Unfortunately, the answer, at least at this time, the answer is no. Lee has consistently been the second-most liberty-leaning member of the Senate, alongside Rand Paul. His loss would leave Paul as the only liberty-leaning senator.

In the past, Lee has championed criminal justice reform. For example, he introduced a bill in the Senate titled Smart Sentencing Act that would reform the criminal justice system. It addressed prison overcrowding by lowering mandatory minimum sentences. Thus, he effectively wanted to limit the number of nonviolent drug offenders sent to prison.

When it comes to surveillance bills, Lee and Paul have been the only two consistent Republican Senators opposing more spying. In 2011, they were the only two Republicans to oppose extending all three provisions of the PATRIOT Act. When the FISA Authorization Act came to the Senate floor earlier this year, Lee was one of just seven Republicans to vote against it. Also, when John McCain put a bill on the Senate floor to expand the FBI’s surveillance powers, Lee was again one of seven Republicans to vote against it.

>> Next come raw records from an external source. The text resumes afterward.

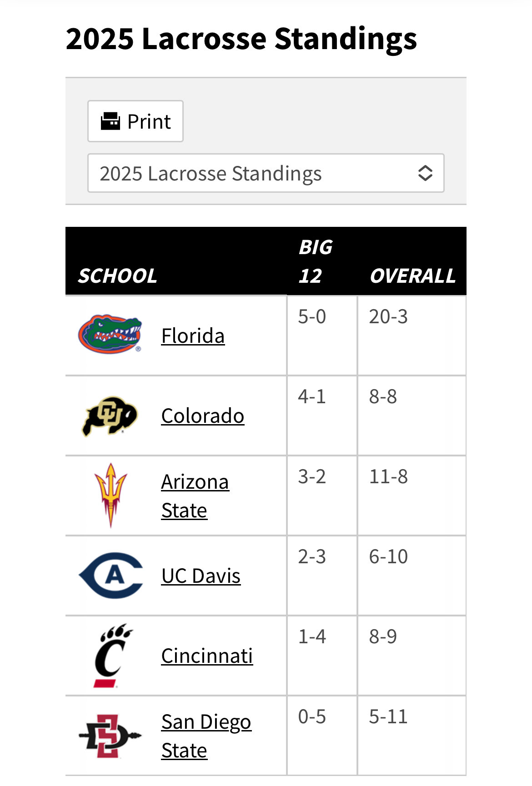Click the Colorado Buffaloes logo
Image resolution: width=532 pixels, height=786 pixels.
(110, 416)
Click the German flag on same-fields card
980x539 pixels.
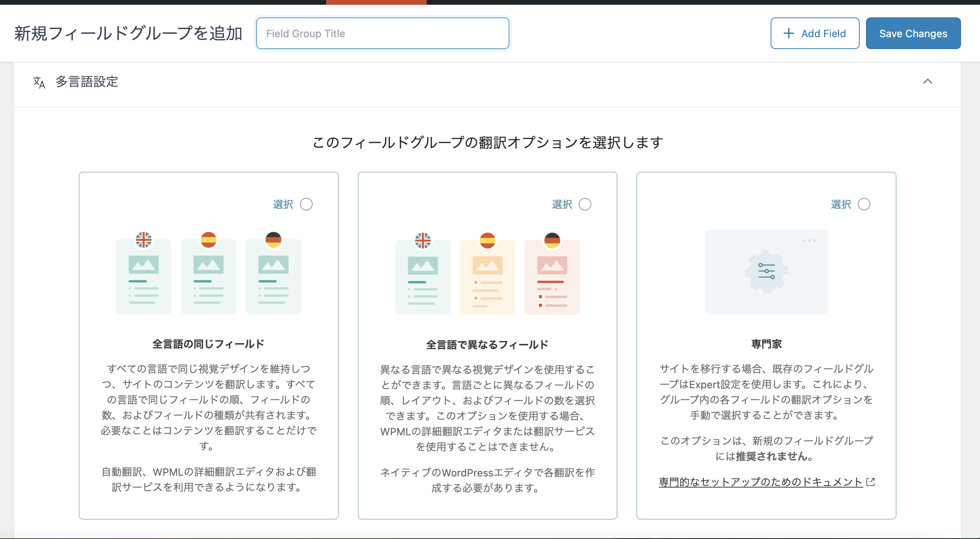point(273,240)
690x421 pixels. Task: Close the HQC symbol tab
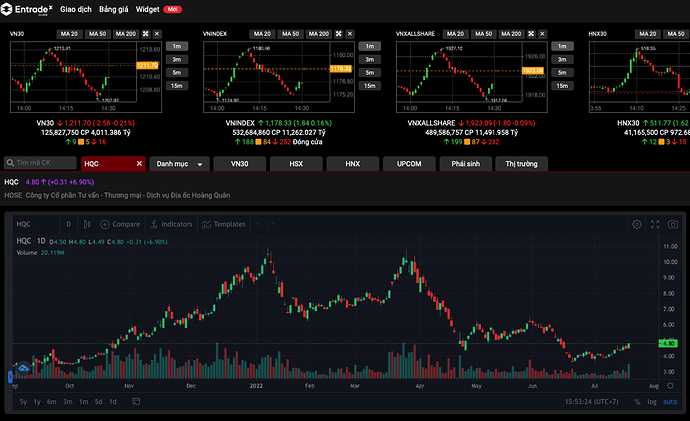[139, 163]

Moreover, Lee has consistently supported bills that cut spending and shrink our national debt. When Paul introduced a bill that would reduce discretionary spending by $43 billion, Lee was one of a mere five senators to vote for it. Most recently, two days ago, when the Senate voted on the Agricultural and Nutrition Act, a bill the CBO claimed would increase direct spending by $3.2 billion over the 2019-2023 period, Lee and Paul broke alone from their party to vote against it. According to the site SpendingTracker.org, a site that tracks how much money Congressmen vote to spend, Lee voted to spend the 2nd least amount of money in both the 114th and 115th Congresses, behind only Paul.

In addition, Lee has been a proponent of foreign policy realism in Senate. While many Senators praised President Trump’s decision in 2017 to launch missiles into Syria, Lee joined Paul in saying that it was unconstitutional for a president to engage in an act of war without Congressional approval. Lee also teamed up with Bernie Sanders to end U.S. intervention in Yemen earlier this year.

A liberty-leaning Senator like Mike Lee is very rare in today’s political climate. It would be a huge blow to lose him as a Senator.

Many may argue that Lee vacating his Utah seat in the senate is not a big deal. After all, he serves in the Republican stronghold state of Utah. They are right – Lee’s seat is very safe for Republicans. They would have no trouble voting in a new Republican in a special election for his replacement. However, it is quite unlikely we would see another liberty-leaning Republican in his place.

It is important for Donald Trump to nominate somebody like Mike Lee to the Supreme Court. Yet, it would be best if he did not nominate the man himself, as liberty-leaning senators are too critical to lose.